* **Provided material**
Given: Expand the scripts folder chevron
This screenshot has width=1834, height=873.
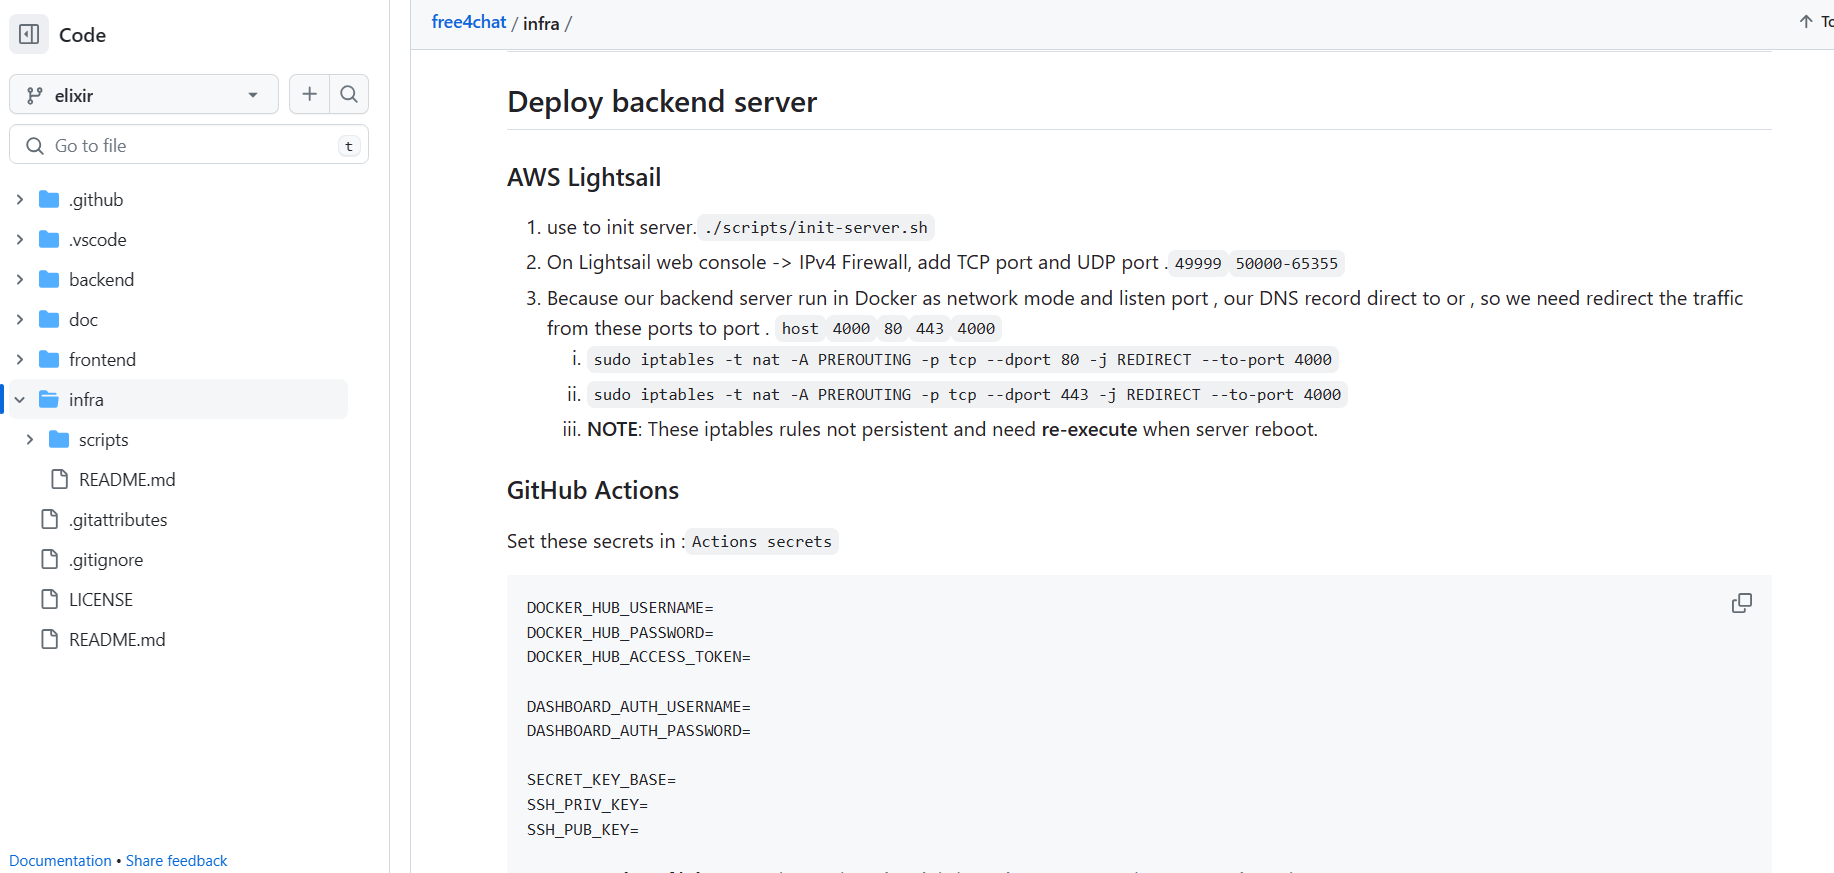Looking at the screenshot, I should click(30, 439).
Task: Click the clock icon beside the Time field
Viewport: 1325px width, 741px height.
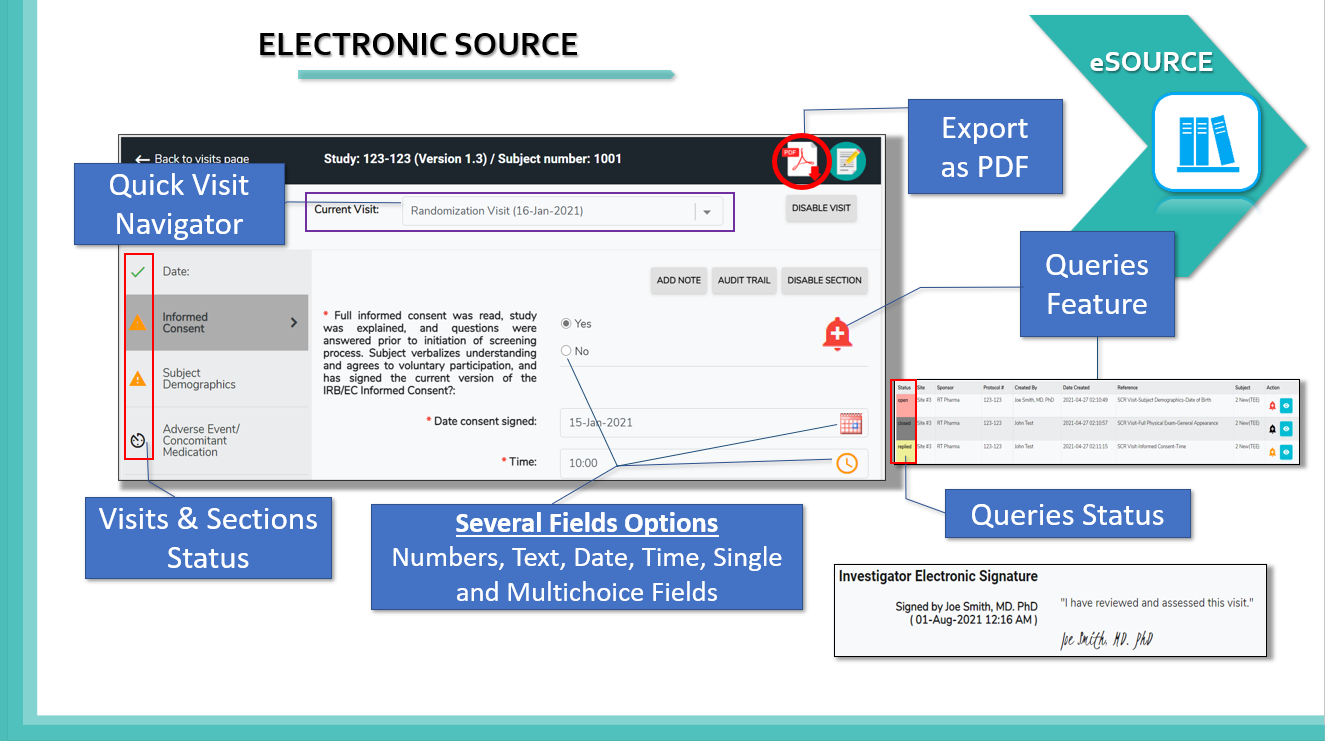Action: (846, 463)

* **What needs to be done**
Only the pictures are left behind; write out everything else in the records exactly.

* **Expected answer**
Given: Expand the scripts folder chevron
This screenshot has width=1834, height=873.
Looking at the screenshot, I should click(30, 439).
Task: Click the clock icon beside the Time field
Viewport: 1325px width, 741px height.
Action: (846, 463)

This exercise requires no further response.